César Delgado |
ACERCAMIENTO A LA CRÓNICA
La
oscurana del año 12.
En
la actualidad, nuestra sociedad nos enseña a medir todo, nos cuentan, nos
pesan, nos miden, nos multiplican o dividen dependiendo del caso. Los números
forman parte esencial de nuestros días, y por su puesto de nuestras noches. Una
y otra vez vemos girar aquellas agujas que nos anuncian exactamente cuánto nos
queda por vivir. Es el lenguaje métrico que nos explica desde el sentido de la
vida hasta la ruta de la hormiga más negra y veloz. Es el todo medible en un
mundo donde lo que esta fuera de ese sistema simplemente no existe. Sin
embargo, aún encontramos anécdotas que los números no pueden abordar ni
transformar, donde los números quedan inmóviles, sin efecto.
Comenzaba
la segunda década del siglo pasado, el buen Rosalino, de muchacho salía como
todos los días, bien temprano a las labores del campo, a la faena
correspondiente de la Venezuela rural de la época. Sin reloj, sin metro, sin
calculadora y con la voluntad de hierro para afrontar la jornada que habría de
construir el milagro de la cosecha, el milagro del alimento indispensable para
el hogar. Rosalino salió con la sabiduría del campesino trabajador que conoce a
la madre tierra y sus bondades, que conoce el buen tiempo, la buena tierra y
los animales.
Abril,
siempre colorido, tuvo en 1912 un día muy particular. Según los que miden todo,
explican que por los movimientos de rotación y traslación del planeta, las
distintas coincidencias en la ubicación espacial, y demás elementos geográficos,
se manifestó un evento al que denominan eclipse solar. Los registros muestran
como en ciertas ciudades principales del mundo se prepararon para observar y
disfrutar tal suceso. Pero, y ¿qué ocurrió en la tierra del buen Rosalino?

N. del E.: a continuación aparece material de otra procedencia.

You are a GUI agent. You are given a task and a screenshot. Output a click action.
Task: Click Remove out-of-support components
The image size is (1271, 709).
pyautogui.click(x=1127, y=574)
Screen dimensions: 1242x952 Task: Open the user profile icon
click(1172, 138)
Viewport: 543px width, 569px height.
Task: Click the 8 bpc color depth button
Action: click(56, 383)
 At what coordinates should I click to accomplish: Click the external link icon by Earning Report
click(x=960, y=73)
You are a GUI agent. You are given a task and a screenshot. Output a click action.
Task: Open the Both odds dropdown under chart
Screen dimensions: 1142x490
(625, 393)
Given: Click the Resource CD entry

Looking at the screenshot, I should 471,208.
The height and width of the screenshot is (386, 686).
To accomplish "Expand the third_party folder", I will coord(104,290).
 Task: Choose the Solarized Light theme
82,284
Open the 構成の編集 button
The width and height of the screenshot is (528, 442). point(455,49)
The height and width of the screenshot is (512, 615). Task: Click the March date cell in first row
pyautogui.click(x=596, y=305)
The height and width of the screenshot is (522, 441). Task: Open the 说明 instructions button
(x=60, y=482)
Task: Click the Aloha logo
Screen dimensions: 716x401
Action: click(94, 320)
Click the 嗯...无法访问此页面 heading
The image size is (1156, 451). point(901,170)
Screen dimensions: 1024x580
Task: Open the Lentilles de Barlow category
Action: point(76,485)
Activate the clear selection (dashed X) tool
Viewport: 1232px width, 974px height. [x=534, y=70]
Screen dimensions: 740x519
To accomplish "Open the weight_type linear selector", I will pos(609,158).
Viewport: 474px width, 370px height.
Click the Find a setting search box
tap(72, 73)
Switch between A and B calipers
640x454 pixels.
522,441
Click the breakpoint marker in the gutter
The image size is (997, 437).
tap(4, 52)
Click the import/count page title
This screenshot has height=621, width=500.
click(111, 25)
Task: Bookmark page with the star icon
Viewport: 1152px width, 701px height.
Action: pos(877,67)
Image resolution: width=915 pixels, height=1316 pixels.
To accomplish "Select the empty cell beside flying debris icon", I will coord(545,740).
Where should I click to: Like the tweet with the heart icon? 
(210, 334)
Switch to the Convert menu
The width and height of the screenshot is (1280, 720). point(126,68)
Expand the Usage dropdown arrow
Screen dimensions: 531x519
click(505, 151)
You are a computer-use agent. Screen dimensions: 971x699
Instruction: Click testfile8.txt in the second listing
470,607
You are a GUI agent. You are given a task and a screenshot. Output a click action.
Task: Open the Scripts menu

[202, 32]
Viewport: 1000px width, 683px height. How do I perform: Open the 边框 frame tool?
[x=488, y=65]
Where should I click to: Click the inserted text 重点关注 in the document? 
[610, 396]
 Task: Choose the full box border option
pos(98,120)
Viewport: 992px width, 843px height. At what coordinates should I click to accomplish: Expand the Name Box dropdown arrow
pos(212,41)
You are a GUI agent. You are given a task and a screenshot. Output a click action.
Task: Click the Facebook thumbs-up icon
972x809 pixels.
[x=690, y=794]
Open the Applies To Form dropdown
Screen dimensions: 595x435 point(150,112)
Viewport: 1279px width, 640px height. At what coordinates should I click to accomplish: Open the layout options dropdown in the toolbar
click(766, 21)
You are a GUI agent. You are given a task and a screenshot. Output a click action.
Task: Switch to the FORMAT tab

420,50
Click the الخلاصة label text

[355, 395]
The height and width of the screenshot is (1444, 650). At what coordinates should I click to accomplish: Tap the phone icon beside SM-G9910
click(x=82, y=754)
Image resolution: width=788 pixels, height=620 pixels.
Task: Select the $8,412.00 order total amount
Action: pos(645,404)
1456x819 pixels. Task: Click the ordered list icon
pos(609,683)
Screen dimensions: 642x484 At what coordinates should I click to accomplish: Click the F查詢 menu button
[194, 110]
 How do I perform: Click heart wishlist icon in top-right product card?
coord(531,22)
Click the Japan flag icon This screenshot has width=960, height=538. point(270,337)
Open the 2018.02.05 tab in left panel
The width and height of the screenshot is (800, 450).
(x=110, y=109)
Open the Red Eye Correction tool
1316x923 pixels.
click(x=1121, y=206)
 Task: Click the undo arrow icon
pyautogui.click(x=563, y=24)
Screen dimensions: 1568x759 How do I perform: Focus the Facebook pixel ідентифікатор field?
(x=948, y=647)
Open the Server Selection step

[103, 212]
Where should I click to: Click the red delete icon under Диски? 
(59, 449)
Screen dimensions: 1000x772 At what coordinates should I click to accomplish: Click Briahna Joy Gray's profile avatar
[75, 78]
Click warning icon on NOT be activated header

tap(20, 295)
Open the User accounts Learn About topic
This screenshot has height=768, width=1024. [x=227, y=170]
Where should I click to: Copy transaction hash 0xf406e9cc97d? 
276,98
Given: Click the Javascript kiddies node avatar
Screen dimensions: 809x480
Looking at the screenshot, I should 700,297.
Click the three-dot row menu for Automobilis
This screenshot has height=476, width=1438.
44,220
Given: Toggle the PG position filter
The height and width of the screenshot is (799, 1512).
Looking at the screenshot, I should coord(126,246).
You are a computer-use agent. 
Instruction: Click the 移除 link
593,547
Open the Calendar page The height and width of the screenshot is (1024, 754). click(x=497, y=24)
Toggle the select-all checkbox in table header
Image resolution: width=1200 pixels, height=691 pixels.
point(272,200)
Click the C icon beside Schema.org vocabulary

El
sol se ha apagado, la oscurana tomó aquel lugar del campo trujillano antes de
tiempo, los animales se guardaron y un silencio ocupó toda la montaña. No era
cuestión de sumar o restar para entender que se hizo de noche mucho más rápido,
el mismo lenguaje de la madre tierra se lo explicó, los animales en su huida
rápida y repentina le advertían que era el momento de resguardarse.
Pasaron
los años, luego que las comunicaciones fueron escalando posición en la vida del
campo, muchos trataron de advertirle lo ocurrido, razonando con números en
mano, aquel evento; más sin embargo, el buen Rosalino, solo entiende que una
gran oscurana lo cubrió de muchacho camino a su casa, que algo nunca visto
sucedió aquel día y que no hay explicación posible más que uno tiene que andar
en todo momento con dios y la virgen para que lo lleve con aliento a su casa.
Aún
hay una parte de la vida en la que los números sobran, donde no tienen cabida,
donde sólo la experiencia vivida y sus sensaciones son las que te indican que
la vida es mucho más que una cuenta por concluir y que cada vez que la mide, lo
que hace es restar. Vivir para vivir y no para sumar. Vivir, como Rosalino,
para sentir, Rosalino vivió muchos años más, sembrando y cosechando, también relatando su oscurana.
Me gusta esa idea de recrear la crónica y de insistir en un relato franco, por lo pronto. En primer lugar porque es en el relato, en su práctica diaria y creativa, donde verdaderamente se forja el lenguaje personal. Tienes que hacer muchas historias, de manera que el camino es largo y las sorpresas te pueden atrapar. Pero admite la medida como un código que acerca a la sistematización de las cosas, entre otras cosas, porque los relatos más hermosos que tiene la humanidad (la Biblia es el mejor ejemplo) han sido siempre objeto de razón y cálculo. La clave está en hallar los pasadizos que comunican el alma con la razón. Un abrazo!